El infante intentó convencer al alcaide Alonso Pérez de Guzmán para que entregara la plaza y el alcaide se negó. El infante Juan, aprovechándose de que tenía en su poder a Pedro —el segundo hijo del alcaide— le amenazó con matarlo si se obstinaba en no entregarle la plaza.

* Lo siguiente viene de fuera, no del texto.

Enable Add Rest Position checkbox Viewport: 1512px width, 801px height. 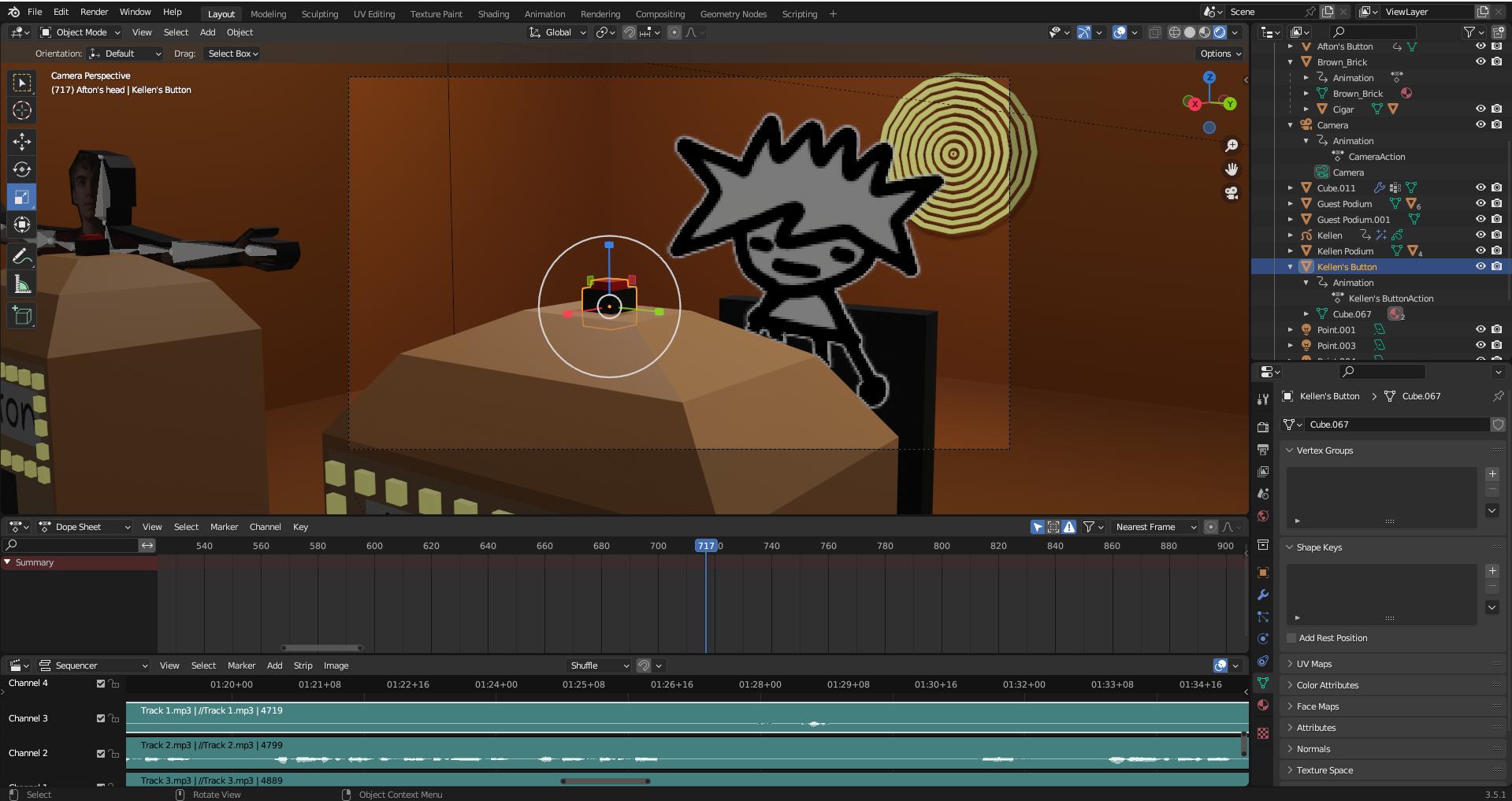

Desde lo alto de la torre albarrana Pérez de Guzmán le respondió que podían matar a su hijo y a otros cinco más si es que los hubiera tenido, pues en ningún casi le entregaría el castillo. Y se ha escrito que a continuación les gritó: “Si no tenéis un arma para consumar la iniquidad ahí tenéis la mía” lanzándoles su daga. Los sitiadores allí mismo degollaron a Pedro ante la mirada de su padre. Hay fuentes que añaden que —para amedrentarle— le lanzaron la cabeza de su hijo con una catapulta. En el mes de agosto se acercaron refuerzos cristianos a Tarifa, por lo que los musulmanes comandados por el infante Juan debieron de levantar el asedio, retirándose al reino de Granada.

Al finalizar el cerco la noticia de la actuación de Alonso pronto alcanzó la corte de Toledo. Alonso salió de Tarifa recibiendo toda clase de homenajes por su responsabilidad. El rey Sancho —no pudiendo acudir a recibirle— le escribió una carta en la que le decía: “Mereces ser llamado “El Bueno”, y ansí vos lo llamo, y vos ansí vos llamaredes de aquí en adelante”. Así el relato sobre Alonso Pérez de Guzmán se transformó en la historia de Guzmán el Bueno.